The Current Economic Shift Is A Rebirth Of Sorts.
Some businesses lost a tremendous amount as the pandemic swept across the United States. Some even lost everything. Families and friends, neighbors, communities, all felt the pain the void left as COVID ripped through. Yet, after the dust settled, while some families and businesses ended up in shambles, others were using this as an opportunity in extremely unusual and unprecedented circumstances, unlike anything any of us have seen in our lives. Through it all though, the opportunities remain and sit ready for the taking.
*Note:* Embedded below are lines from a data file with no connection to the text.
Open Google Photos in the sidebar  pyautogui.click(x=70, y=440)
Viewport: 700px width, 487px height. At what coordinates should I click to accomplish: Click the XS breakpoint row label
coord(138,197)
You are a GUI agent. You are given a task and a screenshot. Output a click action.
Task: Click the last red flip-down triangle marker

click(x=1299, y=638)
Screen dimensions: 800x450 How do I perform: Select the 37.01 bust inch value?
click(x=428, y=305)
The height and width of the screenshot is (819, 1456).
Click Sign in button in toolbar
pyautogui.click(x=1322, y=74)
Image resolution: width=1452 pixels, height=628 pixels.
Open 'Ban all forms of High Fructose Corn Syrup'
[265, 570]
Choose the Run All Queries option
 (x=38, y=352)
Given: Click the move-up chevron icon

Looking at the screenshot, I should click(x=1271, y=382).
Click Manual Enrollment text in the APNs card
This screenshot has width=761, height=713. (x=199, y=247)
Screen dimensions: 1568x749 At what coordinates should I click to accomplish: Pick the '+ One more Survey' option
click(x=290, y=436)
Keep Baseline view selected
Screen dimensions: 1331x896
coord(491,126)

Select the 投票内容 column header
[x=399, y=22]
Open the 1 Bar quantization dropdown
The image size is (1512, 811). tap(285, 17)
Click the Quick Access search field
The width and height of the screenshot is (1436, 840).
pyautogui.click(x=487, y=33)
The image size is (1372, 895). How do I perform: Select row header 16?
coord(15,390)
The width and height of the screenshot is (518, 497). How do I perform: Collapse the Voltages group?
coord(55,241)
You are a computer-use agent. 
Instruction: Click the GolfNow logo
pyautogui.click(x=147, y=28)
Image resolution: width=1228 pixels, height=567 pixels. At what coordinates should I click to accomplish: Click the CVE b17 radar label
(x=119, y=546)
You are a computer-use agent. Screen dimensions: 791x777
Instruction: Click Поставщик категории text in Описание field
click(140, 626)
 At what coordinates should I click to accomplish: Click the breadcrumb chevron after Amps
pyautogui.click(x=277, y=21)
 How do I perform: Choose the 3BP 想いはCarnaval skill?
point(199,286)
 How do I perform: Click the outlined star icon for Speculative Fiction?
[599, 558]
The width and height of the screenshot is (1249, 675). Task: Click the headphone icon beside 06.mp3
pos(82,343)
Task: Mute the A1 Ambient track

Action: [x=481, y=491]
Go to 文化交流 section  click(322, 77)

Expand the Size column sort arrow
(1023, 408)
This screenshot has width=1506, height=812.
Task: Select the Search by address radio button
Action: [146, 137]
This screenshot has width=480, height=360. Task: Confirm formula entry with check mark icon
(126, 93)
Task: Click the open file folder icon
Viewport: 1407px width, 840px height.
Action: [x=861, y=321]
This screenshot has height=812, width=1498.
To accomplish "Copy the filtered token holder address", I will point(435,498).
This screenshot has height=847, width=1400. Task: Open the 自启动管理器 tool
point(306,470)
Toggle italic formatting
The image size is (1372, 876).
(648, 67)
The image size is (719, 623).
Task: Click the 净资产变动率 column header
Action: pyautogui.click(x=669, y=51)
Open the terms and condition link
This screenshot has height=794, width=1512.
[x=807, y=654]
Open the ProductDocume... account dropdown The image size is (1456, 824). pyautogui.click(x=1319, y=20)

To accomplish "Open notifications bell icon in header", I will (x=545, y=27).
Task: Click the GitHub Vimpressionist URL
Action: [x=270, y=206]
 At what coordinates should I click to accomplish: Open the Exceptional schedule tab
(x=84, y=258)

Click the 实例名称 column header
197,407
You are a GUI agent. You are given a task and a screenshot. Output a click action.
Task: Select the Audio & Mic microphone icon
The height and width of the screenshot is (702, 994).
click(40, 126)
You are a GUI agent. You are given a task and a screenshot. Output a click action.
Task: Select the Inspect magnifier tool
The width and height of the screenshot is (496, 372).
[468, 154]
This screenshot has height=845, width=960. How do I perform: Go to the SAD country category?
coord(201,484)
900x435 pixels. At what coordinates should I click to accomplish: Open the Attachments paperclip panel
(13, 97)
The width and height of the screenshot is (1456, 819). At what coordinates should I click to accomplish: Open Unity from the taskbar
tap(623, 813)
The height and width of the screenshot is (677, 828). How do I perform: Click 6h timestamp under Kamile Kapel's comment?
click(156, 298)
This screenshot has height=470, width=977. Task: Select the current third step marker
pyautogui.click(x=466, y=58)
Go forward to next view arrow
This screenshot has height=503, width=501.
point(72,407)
The saying “seize the moment” comes to mind in a time like this. When families must be fed and housed, children educated and provided for, and communities surviving, the only thing left to do is to ask yourself “what’s next” and then act on it.
Words need a plan and subsequently action. No action, like goals without their first steps, just means those words fall on deaf ears and are spoken without results. The very way of life we live and are used in this country will become a relic of a period of great economic expansion – a hope that one day we can return to such a life.
Hope gives people something to strive for; however, the first step must be taken to give that hope substance, and that substance requires action – action that starts with asking the question “what’s next?”